# Old Mouse-less breeder looking for Beautiful Mice!



## Aly-Lou (Nov 14, 2008)

*  Hello, Hello to you!

Thank you for taking the time to read my intro,

Basically, I am willing to travel the country to find the perfect Mousey Friends for our home and hopefully to take to Shows and Expo's  We are also willing to wait a few months for the right candidates (pref. female) I used to breed Mice, Gerbils and Hamsters. Mice obviously being my favourite thanks to the conditioning of that Children's programme with the Mouse VIllage. God knows what it's called?

So anyone who has any lovely Satin or Curly Coats and/or Lilac/Tan/Dove Coloured Mice, if you would lile to get intouch with me. It would be VERY much appreciated.

Thanks Aly 

If you contact me Via Email and leave a phone number, I will contact you regarding your available Mice.

[email protected]*


----------



## Cait (Oct 3, 2008)

Welcome  There is a for sale section at the bottom of the forum where you might find some suitable mice, good luck!


----------



## dangermouse (Oct 4, 2008)

hi there.......................


----------



## Angelmouse (Oct 3, 2008)

Ha! You emailed me today! Hope you had some luck.

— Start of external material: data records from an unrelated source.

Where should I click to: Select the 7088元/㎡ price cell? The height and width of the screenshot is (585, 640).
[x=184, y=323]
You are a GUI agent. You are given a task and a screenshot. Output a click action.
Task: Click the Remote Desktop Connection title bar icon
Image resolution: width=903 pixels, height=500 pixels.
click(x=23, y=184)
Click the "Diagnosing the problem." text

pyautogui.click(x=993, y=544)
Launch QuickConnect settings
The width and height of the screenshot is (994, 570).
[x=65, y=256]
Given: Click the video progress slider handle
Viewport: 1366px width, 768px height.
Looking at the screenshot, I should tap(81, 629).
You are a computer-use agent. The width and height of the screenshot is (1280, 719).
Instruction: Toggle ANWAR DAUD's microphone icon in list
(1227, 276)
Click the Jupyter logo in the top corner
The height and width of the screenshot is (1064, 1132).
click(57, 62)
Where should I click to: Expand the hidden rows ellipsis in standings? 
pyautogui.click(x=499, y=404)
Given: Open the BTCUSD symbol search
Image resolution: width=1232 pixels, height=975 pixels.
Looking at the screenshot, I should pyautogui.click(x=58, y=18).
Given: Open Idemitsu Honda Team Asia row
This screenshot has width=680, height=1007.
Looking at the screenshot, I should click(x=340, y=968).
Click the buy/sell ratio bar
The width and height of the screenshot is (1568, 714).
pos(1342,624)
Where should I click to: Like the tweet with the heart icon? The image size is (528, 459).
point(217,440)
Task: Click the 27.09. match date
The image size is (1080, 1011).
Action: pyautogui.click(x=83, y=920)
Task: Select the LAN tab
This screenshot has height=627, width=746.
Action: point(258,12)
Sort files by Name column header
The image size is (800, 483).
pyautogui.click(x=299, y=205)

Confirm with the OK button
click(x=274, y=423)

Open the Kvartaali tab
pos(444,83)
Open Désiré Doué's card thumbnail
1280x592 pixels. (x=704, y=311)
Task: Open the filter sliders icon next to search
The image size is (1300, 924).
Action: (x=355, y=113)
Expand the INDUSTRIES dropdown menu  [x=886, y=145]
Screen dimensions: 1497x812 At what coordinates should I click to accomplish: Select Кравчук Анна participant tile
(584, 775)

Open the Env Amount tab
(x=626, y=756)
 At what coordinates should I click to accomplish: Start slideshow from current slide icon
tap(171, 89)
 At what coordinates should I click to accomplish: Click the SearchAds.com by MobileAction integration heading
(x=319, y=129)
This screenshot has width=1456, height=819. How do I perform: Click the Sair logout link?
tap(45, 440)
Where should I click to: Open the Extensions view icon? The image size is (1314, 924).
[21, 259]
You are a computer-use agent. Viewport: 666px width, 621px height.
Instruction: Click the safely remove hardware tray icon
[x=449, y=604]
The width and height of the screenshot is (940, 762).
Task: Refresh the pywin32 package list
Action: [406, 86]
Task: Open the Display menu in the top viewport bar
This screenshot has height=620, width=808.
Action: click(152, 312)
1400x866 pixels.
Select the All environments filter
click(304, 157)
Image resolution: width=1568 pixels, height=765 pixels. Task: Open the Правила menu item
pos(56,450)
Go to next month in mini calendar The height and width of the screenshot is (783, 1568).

I have just put my Dove Tan doe with my Agouti Vari buck so I may get a DT come out Mmmm maybe anyway will let you know 

Welcome by the way 

Rachael


----------



## DomLangowski (Oct 2, 2008)

Hi Welcome to the forum.


----------



## Ruthy (Oct 3, 2008)

*Waves*


----------



## Aly-Lou (Nov 14, 2008)

Thank you very much for all my "HELLO!!"s


----------



## Miss-Freak-Of-Nature (Oct 6, 2008)

Hi and welcome


----------



## XxFaexX (Oct 2, 2008)

Welcome


----------